Este descubrimiento cobra especial importancia porque, hasta ahora, se habían identificado más de 6.000 exoplanetas, pero ninguna exoluna confirmada. Los pocos candidatos previos carecían de pruebas concluyentes. Así, el sistema CD-35 2722 ocupa un lugar excepcional en la astronomía actual.
El proceso detrás del descubrimiento
Para lograr este hallazgo, el equipo empleó el instrumento CRIRES+ instalado en el Very Large Telescope (VLT) del ESO, ubicado en el desierto de Atacama. Utilizaron la técnica de velocidad radial, un método que mide los pequeños movimientos de un astro causados por la gravedad de un objeto en órbita. Esta misma técnica permitió en el pasado detectar el primer exoplaneta orbitando una estrella similar al Sol.
Básicamente, la gravedad del objeto orbitante provoca que la enana marrón se mueva hacia adelante y atrás de manera imperceptible.

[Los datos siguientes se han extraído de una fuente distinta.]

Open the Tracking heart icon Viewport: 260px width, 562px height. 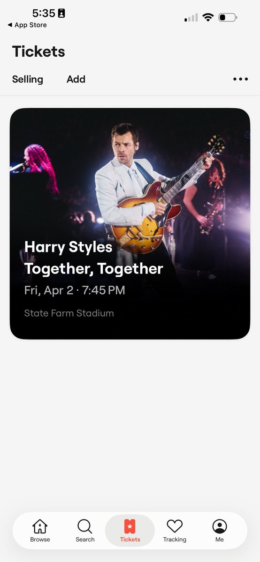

Esos cambios afectan la luz que recibimos en la Tierra; al analizarlos, los astrónomos pueden inferir la presencia de un compañero, incluso sin observarlo directamente.

Los autores destacan que es la primera vez que la técnica de velocidad radial proporciona pruebas de un satélite orbitando un objeto subestelar. La aplicación de este método a la espectroscopía de alta resolución significa un avance significativo en la detección de cuerpos de masa planetaria en sistemas complejos y distantes. En palabras de Alice Zurlo, este sistema
“difumina las líneas entre estrellas, planetas y lunas”
, forzando a replantear las definiciones astronómicas.
El futuro de la búsqueda de exolunas
La identificación de este exosatélite en CD-35 2722 abre nuevas perspectivas para la búsqueda de lunas más allá del sistema solar. El equipo subraya la relevancia de estos descubrimientos para entender cómo se forman y evolucionan los sistemas planetarios. Estudiar satélites en entornos diversos permite apreciar la diversidad de configuraciones que puede albergar el universo.
Los próximos avances tecnológicos, como la puesta en funcionamiento del Telescopio Extremadamente Grande (ELT) del ESO, previsto para 2028, permitirán detectar exosatélites más pequeños y estudiar en detalle la composición y dinámica de estos sistemas. Según el ESO, el ELT, con su espejo de 39 metros y tecnologías de punta, hará posible identificar objetos que antes eran inalcanzables. Estos hallazgos llevarán a la comunidad científica a revisar las categorías tradicionales y a profundizar en la comprensión de la inmensa variedad de mundos que existen más allá de nuestro sistema solar.